> Work required: Write out all of the entries exactly, please.
....
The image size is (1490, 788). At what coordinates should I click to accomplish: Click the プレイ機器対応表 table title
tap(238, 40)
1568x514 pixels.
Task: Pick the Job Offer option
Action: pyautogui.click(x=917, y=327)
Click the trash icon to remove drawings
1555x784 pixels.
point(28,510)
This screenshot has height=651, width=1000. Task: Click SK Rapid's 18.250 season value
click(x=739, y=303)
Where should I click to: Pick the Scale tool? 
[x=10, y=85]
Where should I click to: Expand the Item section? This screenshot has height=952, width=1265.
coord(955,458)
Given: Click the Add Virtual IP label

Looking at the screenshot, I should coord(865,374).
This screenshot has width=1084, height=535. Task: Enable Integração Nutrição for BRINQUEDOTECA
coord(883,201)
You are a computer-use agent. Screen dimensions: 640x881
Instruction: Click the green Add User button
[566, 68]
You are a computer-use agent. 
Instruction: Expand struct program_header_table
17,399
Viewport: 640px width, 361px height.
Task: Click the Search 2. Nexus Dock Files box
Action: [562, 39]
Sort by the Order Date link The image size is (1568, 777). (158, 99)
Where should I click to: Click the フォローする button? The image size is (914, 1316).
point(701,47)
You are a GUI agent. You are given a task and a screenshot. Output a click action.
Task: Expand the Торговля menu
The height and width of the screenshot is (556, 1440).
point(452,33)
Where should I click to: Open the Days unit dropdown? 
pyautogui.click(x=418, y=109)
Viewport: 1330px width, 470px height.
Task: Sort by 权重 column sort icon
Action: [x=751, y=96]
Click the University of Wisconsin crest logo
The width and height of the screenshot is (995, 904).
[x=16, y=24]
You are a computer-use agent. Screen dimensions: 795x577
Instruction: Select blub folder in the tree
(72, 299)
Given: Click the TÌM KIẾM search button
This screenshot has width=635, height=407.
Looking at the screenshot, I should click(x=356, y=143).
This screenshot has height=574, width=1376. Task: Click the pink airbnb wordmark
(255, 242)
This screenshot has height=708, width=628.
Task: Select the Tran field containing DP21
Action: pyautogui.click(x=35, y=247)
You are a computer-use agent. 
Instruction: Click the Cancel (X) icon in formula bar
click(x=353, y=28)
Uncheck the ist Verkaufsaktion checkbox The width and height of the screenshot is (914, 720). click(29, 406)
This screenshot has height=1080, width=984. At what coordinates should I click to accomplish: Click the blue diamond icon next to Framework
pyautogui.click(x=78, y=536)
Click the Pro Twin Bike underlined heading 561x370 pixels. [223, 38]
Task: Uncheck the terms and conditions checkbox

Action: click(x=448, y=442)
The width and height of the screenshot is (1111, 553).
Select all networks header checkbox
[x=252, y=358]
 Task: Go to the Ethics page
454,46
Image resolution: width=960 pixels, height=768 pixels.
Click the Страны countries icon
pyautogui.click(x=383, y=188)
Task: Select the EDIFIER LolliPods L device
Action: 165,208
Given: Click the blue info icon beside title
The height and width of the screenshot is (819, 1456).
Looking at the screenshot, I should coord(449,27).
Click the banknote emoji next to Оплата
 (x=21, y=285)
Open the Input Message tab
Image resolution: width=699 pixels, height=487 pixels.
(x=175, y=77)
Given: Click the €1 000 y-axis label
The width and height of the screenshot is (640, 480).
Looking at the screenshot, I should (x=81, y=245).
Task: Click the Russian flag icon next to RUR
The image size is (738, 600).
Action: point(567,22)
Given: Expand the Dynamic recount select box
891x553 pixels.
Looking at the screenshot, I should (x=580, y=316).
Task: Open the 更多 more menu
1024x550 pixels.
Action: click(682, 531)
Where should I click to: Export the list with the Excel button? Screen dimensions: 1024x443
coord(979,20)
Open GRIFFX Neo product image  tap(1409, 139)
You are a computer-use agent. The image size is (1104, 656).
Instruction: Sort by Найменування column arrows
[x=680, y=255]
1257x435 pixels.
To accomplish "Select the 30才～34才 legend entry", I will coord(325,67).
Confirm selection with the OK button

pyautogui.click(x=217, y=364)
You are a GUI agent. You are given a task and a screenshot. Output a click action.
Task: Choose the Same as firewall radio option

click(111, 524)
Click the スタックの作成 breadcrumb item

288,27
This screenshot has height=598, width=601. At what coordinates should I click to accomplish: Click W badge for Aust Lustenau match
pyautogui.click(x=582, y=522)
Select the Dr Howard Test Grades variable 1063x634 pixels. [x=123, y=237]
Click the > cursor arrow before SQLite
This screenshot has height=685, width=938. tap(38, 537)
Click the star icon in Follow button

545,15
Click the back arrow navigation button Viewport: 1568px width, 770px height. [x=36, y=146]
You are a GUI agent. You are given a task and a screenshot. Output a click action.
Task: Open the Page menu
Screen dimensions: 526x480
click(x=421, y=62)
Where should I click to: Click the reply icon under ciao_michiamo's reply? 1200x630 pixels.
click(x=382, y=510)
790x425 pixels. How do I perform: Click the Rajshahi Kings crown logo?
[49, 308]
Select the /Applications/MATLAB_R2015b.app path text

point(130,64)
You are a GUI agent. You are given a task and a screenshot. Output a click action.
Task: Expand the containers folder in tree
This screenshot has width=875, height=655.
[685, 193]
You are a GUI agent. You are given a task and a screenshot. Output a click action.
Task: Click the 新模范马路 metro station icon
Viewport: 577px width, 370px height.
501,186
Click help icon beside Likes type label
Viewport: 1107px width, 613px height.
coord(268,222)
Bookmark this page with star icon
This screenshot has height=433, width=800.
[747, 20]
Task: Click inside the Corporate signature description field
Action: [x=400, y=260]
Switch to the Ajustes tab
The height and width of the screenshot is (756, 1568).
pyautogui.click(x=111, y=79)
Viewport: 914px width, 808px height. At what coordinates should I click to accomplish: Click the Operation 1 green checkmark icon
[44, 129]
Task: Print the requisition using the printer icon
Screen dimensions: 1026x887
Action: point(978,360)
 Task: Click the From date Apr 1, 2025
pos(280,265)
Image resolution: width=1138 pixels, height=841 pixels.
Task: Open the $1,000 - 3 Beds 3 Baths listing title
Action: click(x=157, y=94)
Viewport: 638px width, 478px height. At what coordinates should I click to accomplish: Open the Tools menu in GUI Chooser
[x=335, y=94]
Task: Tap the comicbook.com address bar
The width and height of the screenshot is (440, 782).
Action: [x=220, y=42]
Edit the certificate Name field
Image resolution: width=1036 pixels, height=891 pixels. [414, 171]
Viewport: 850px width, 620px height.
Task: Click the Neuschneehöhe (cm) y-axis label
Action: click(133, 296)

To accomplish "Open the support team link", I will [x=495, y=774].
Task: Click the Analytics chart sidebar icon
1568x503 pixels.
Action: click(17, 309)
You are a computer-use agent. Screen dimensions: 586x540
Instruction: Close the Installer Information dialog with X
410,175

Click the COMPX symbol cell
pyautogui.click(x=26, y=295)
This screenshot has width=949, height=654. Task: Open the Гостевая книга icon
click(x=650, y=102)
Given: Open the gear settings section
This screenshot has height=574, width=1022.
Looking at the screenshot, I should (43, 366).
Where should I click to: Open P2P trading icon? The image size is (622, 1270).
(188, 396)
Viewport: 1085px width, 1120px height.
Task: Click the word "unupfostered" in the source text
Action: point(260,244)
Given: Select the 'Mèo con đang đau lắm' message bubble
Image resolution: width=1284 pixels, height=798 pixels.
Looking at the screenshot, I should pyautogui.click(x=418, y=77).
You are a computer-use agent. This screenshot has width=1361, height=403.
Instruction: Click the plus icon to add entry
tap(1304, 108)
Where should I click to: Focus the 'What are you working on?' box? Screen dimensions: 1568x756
....
> Task result:
The image size is (1490, 788). At what coordinates should I click to accomplish: Click the プレイ機器対応表 table title
tap(238, 40)
1568x514 pixels.
Task: Pick the Job Offer option
Action: pyautogui.click(x=917, y=327)
Click the trash icon to remove drawings
1555x784 pixels.
point(28,510)
This screenshot has height=651, width=1000. Task: Click SK Rapid's 18.250 season value
click(x=739, y=303)
Where should I click to: Pick the Scale tool? 
[x=10, y=85]
Where should I click to: Expand the Item section? This screenshot has height=952, width=1265.
coord(955,458)
Given: Click the Add Virtual IP label

Looking at the screenshot, I should coord(865,374).
This screenshot has width=1084, height=535. Task: Enable Integração Nutrição for BRINQUEDOTECA
coord(883,201)
You are a computer-use agent. Screen dimensions: 640x881
Instruction: Click the green Add User button
[566, 68]
You are a computer-use agent. 
Instruction: Expand struct program_header_table
17,399
Viewport: 640px width, 361px height.
Task: Click the Search 2. Nexus Dock Files box
Action: [562, 39]
Sort by the Order Date link The image size is (1568, 777). (158, 99)
Where should I click to: Click the フォローする button? The image size is (914, 1316).
point(701,47)
You are a GUI agent. You are given a task and a screenshot. Output a click action.
Task: Expand the Торговля menu
The height and width of the screenshot is (556, 1440).
point(452,33)
Where should I click to: Open the Days unit dropdown? 
pyautogui.click(x=418, y=109)
Viewport: 1330px width, 470px height.
Task: Sort by 权重 column sort icon
Action: [x=751, y=96]
Click the University of Wisconsin crest logo
The width and height of the screenshot is (995, 904).
[x=16, y=24]
You are a computer-use agent. Screen dimensions: 795x577
Instruction: Select blub folder in the tree
(72, 299)
Given: Click the TÌM KIẾM search button
This screenshot has width=635, height=407.
Looking at the screenshot, I should click(x=356, y=143).
This screenshot has height=574, width=1376. Task: Click the pink airbnb wordmark
(255, 242)
This screenshot has height=708, width=628.
Task: Select the Tran field containing DP21
Action: pyautogui.click(x=35, y=247)
You are a computer-use agent. 
Instruction: Click the Cancel (X) icon in formula bar
click(x=353, y=28)
Uncheck the ist Verkaufsaktion checkbox The width and height of the screenshot is (914, 720). click(29, 406)
This screenshot has height=1080, width=984. At what coordinates should I click to accomplish: Click the blue diamond icon next to Framework
pyautogui.click(x=78, y=536)
Click the Pro Twin Bike underlined heading 561x370 pixels. [223, 38]
Task: Uncheck the terms and conditions checkbox

Action: click(x=448, y=442)
The width and height of the screenshot is (1111, 553).
Select all networks header checkbox
[x=252, y=358]
 Task: Go to the Ethics page
454,46
Image resolution: width=960 pixels, height=768 pixels.
Click the Страны countries icon
pyautogui.click(x=383, y=188)
Task: Select the EDIFIER LolliPods L device
Action: 165,208
Given: Click the blue info icon beside title
The height and width of the screenshot is (819, 1456).
Looking at the screenshot, I should coord(449,27).
Click the banknote emoji next to Оплата
 (x=21, y=285)
Open the Input Message tab
Image resolution: width=699 pixels, height=487 pixels.
(x=175, y=77)
Given: Click the €1 000 y-axis label
The width and height of the screenshot is (640, 480).
Looking at the screenshot, I should (x=81, y=245).
Task: Click the Russian flag icon next to RUR
The image size is (738, 600).
Action: point(567,22)
Given: Expand the Dynamic recount select box
891x553 pixels.
Looking at the screenshot, I should (x=580, y=316).
Task: Open the 更多 more menu
1024x550 pixels.
Action: click(682, 531)
Where should I click to: Export the list with the Excel button? Screen dimensions: 1024x443
coord(979,20)
Open GRIFFX Neo product image  tap(1409, 139)
You are a computer-use agent. The image size is (1104, 656).
Instruction: Sort by Найменування column arrows
[x=680, y=255]
1257x435 pixels.
To accomplish "Select the 30才～34才 legend entry", I will coord(325,67).
Confirm selection with the OK button

pyautogui.click(x=217, y=364)
You are a GUI agent. You are given a task and a screenshot. Output a click action.
Task: Choose the Same as firewall radio option

click(111, 524)
Click the スタックの作成 breadcrumb item

288,27
This screenshot has height=598, width=601. At what coordinates should I click to accomplish: Click W badge for Aust Lustenau match
pyautogui.click(x=582, y=522)
Select the Dr Howard Test Grades variable 1063x634 pixels. [x=123, y=237]
Click the > cursor arrow before SQLite
This screenshot has height=685, width=938. tap(38, 537)
Click the star icon in Follow button

545,15
Click the back arrow navigation button Viewport: 1568px width, 770px height. [x=36, y=146]
You are a GUI agent. You are given a task and a screenshot. Output a click action.
Task: Open the Page menu
Screen dimensions: 526x480
click(x=421, y=62)
Where should I click to: Click the reply icon under ciao_michiamo's reply? 1200x630 pixels.
click(x=382, y=510)
790x425 pixels. How do I perform: Click the Rajshahi Kings crown logo?
[49, 308]
Select the /Applications/MATLAB_R2015b.app path text

point(130,64)
You are a GUI agent. You are given a task and a screenshot. Output a click action.
Task: Expand the containers folder in tree
This screenshot has width=875, height=655.
[685, 193]
You are a GUI agent. You are given a task and a screenshot. Output a click action.
Task: Click the 新模范马路 metro station icon
Viewport: 577px width, 370px height.
501,186
Click help icon beside Likes type label
Viewport: 1107px width, 613px height.
coord(268,222)
Bookmark this page with star icon
This screenshot has height=433, width=800.
[747, 20]
Task: Click inside the Corporate signature description field
Action: [x=400, y=260]
Switch to the Ajustes tab
The height and width of the screenshot is (756, 1568).
pyautogui.click(x=111, y=79)
Viewport: 914px width, 808px height. At what coordinates should I click to accomplish: Click the Operation 1 green checkmark icon
[44, 129]
Task: Print the requisition using the printer icon
Screen dimensions: 1026x887
Action: point(978,360)
 Task: Click the From date Apr 1, 2025
pos(280,265)
Image resolution: width=1138 pixels, height=841 pixels.
Task: Open the $1,000 - 3 Beds 3 Baths listing title
Action: click(x=157, y=94)
Viewport: 638px width, 478px height. At what coordinates should I click to accomplish: Open the Tools menu in GUI Chooser
[x=335, y=94]
Task: Tap the comicbook.com address bar
The width and height of the screenshot is (440, 782).
Action: [x=220, y=42]
Edit the certificate Name field
Image resolution: width=1036 pixels, height=891 pixels. [414, 171]
Viewport: 850px width, 620px height.
Task: Click the Neuschneehöhe (cm) y-axis label
Action: click(133, 296)

To accomplish "Open the support team link", I will [x=495, y=774].
Task: Click the Analytics chart sidebar icon
1568x503 pixels.
Action: click(17, 309)
You are a computer-use agent. Screen dimensions: 586x540
Instruction: Close the Installer Information dialog with X
410,175

Click the COMPX symbol cell
pyautogui.click(x=26, y=295)
This screenshot has width=949, height=654. Task: Open the Гостевая книга icon
click(x=650, y=102)
Given: Open the gear settings section
This screenshot has height=574, width=1022.
Looking at the screenshot, I should (43, 366).
Where should I click to: Open P2P trading icon? The image size is (622, 1270).
(188, 396)
Viewport: 1085px width, 1120px height.
Task: Click the word "unupfostered" in the source text
Action: point(260,244)
Given: Select the 'Mèo con đang đau lắm' message bubble
Image resolution: width=1284 pixels, height=798 pixels.
Looking at the screenshot, I should pyautogui.click(x=418, y=77).
You are a computer-use agent. This screenshot has width=1361, height=403.
Instruction: Click the plus icon to add entry
tap(1304, 108)
Where should I click to: Focus the 'What are you working on?' box? Screen dimensions: 1568x756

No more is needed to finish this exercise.